[Data excerpts]
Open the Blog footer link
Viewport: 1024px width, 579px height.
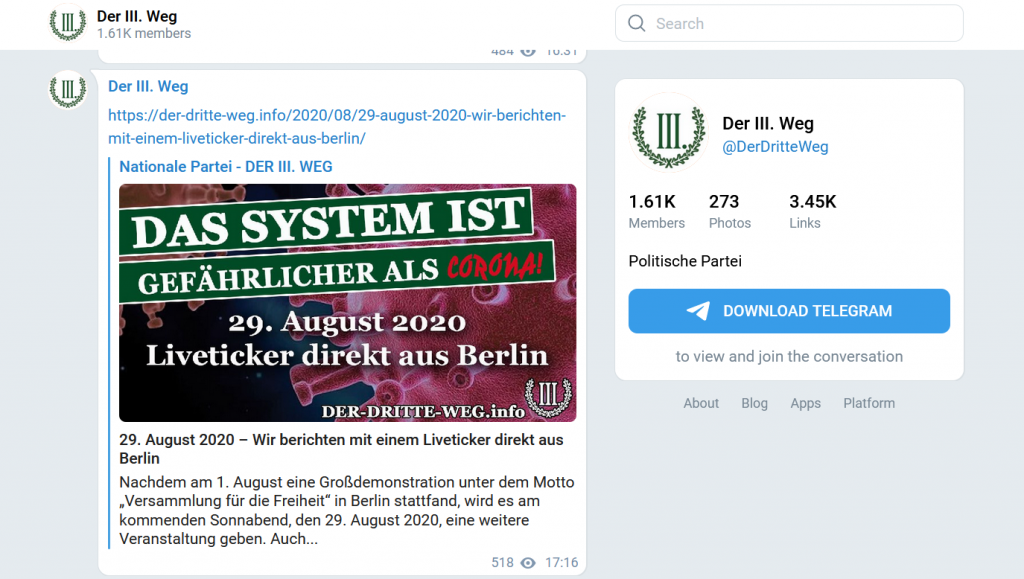754,403
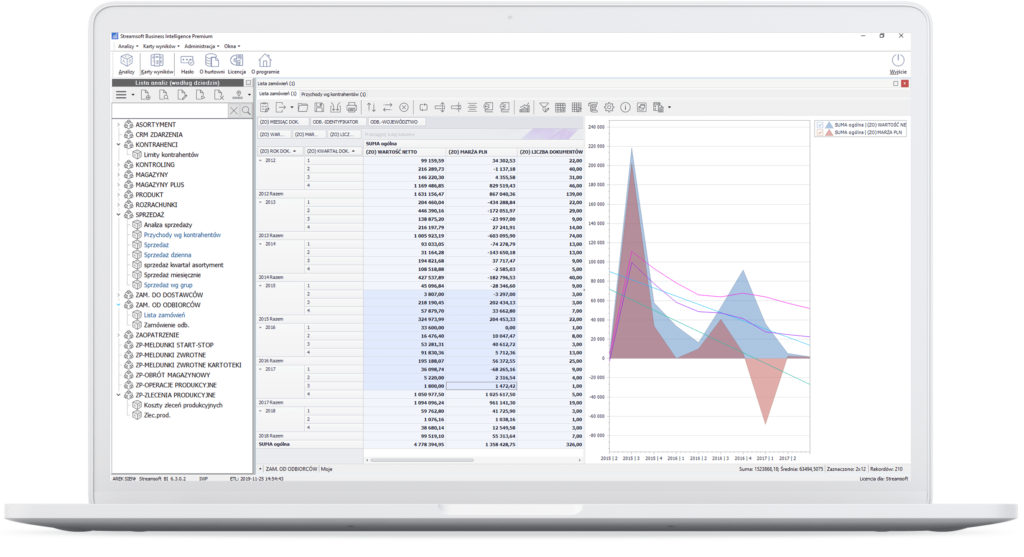Click the ODB.-WOJEWÓDZTWO field button

coord(398,121)
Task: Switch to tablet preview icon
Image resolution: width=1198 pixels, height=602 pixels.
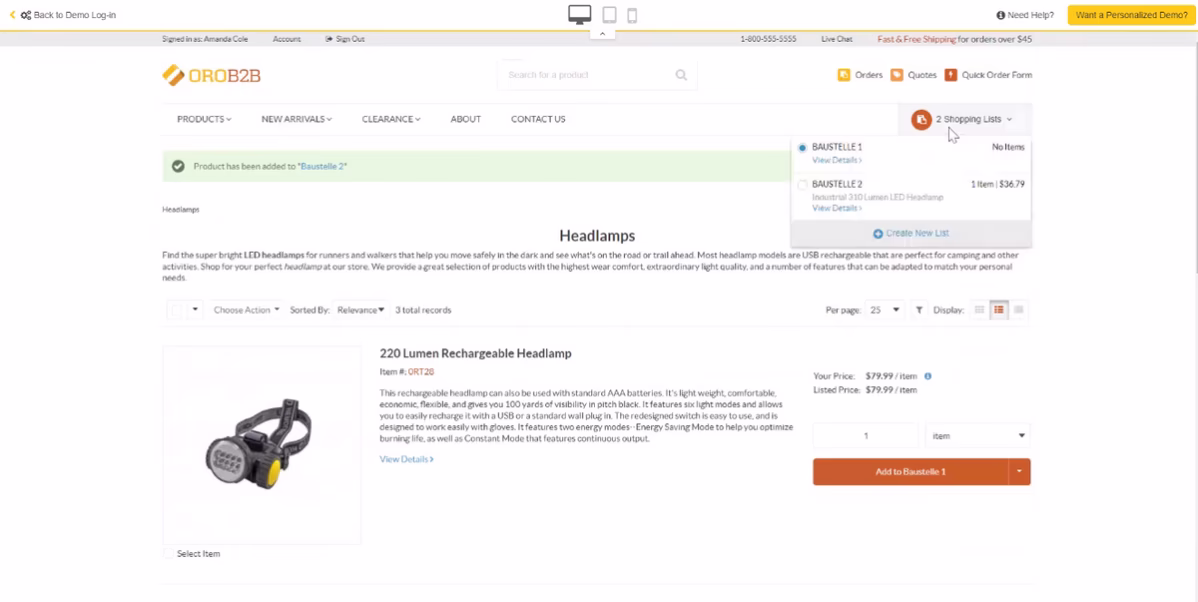Action: 609,15
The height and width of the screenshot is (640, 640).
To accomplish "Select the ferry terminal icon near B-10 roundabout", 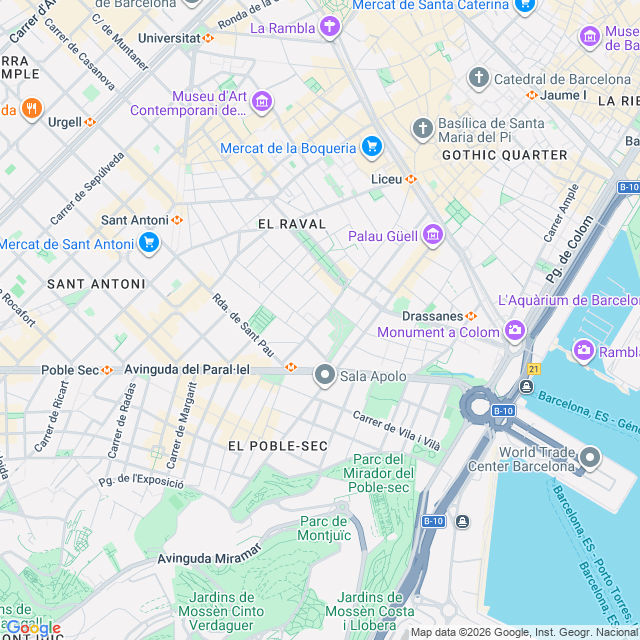I will (527, 386).
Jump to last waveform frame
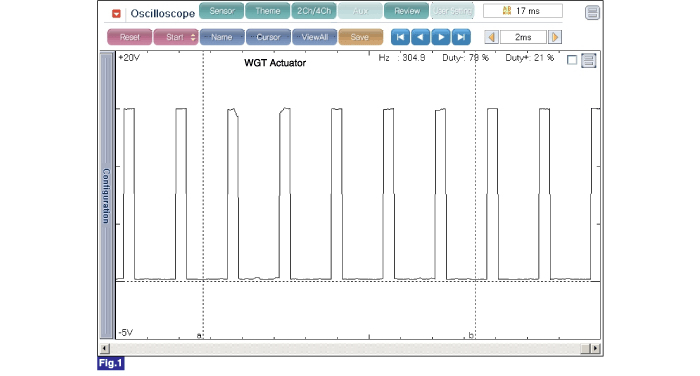This screenshot has width=700, height=376. (461, 37)
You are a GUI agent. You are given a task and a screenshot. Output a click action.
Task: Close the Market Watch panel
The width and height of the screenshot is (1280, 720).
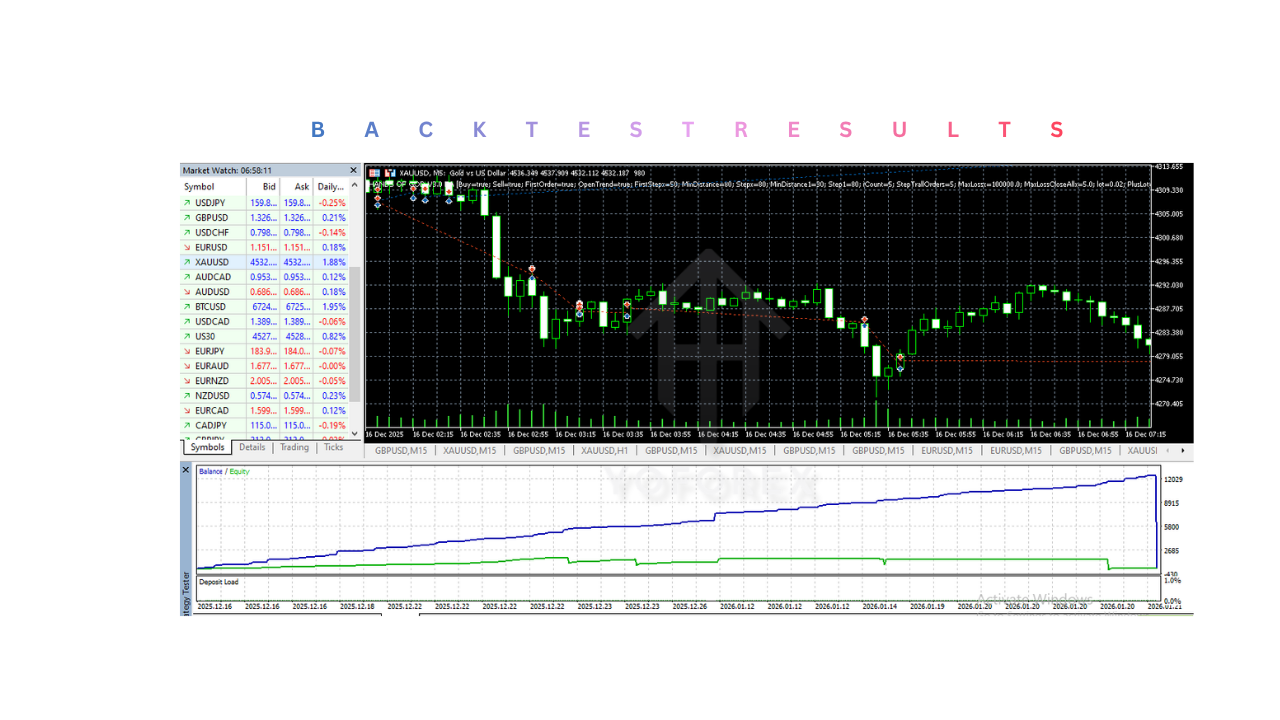[353, 171]
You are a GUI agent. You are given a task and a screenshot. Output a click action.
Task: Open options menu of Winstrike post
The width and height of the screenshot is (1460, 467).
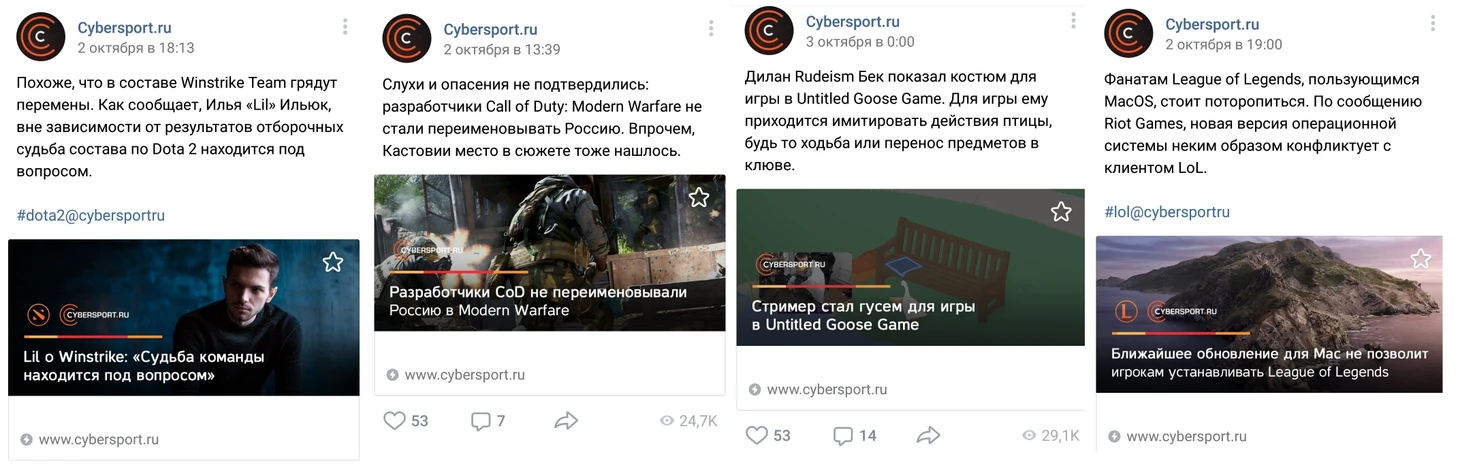[x=345, y=26]
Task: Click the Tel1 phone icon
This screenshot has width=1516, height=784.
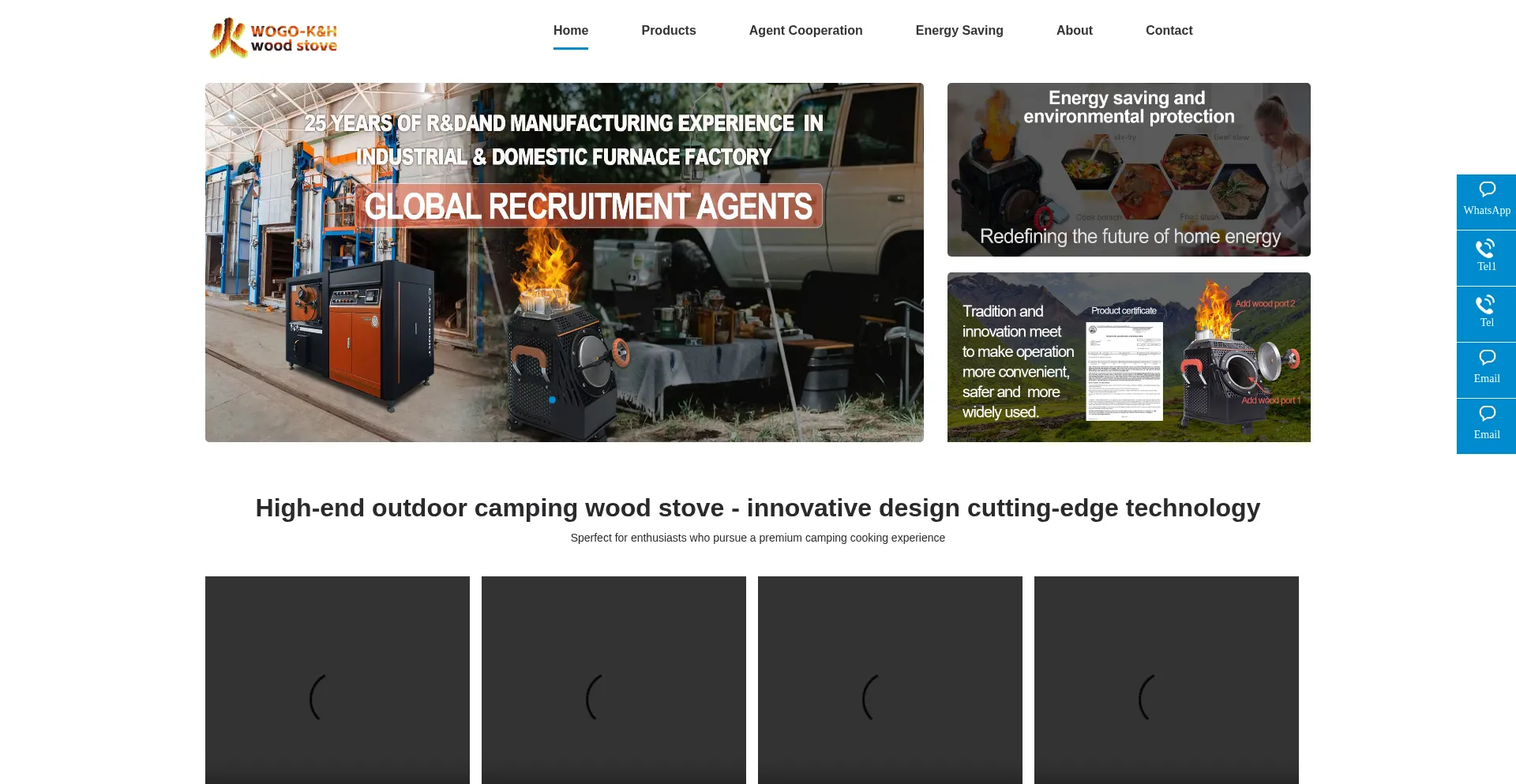Action: [x=1486, y=257]
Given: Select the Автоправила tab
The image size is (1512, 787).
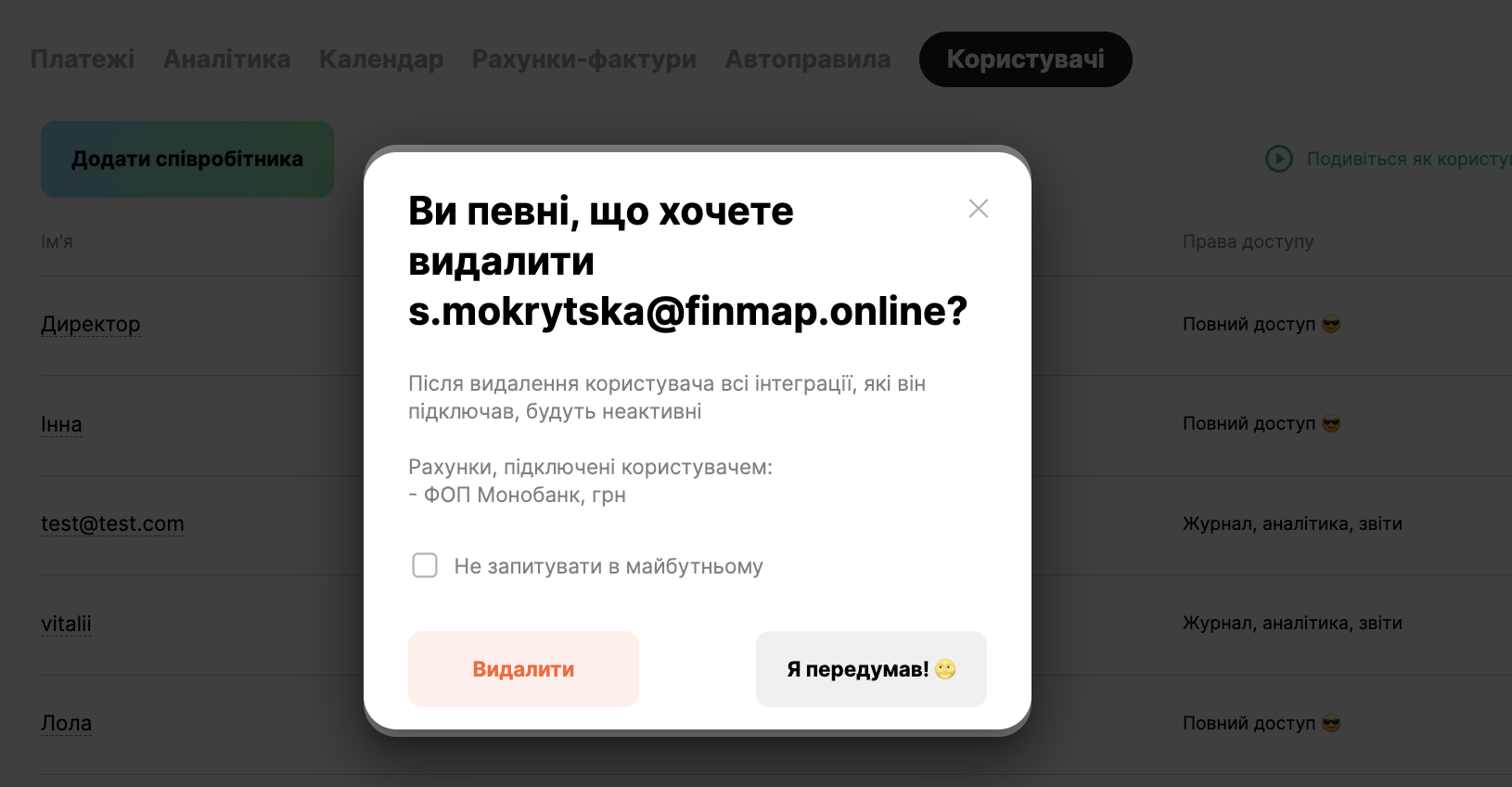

#### TASK TO COMPLETE:
Whenever the word "Open" occurs in a line above, copy that line.

#### RESULT OF THIS TASK:
Open the Blog footer link
Task: Open options menu of Winstrike post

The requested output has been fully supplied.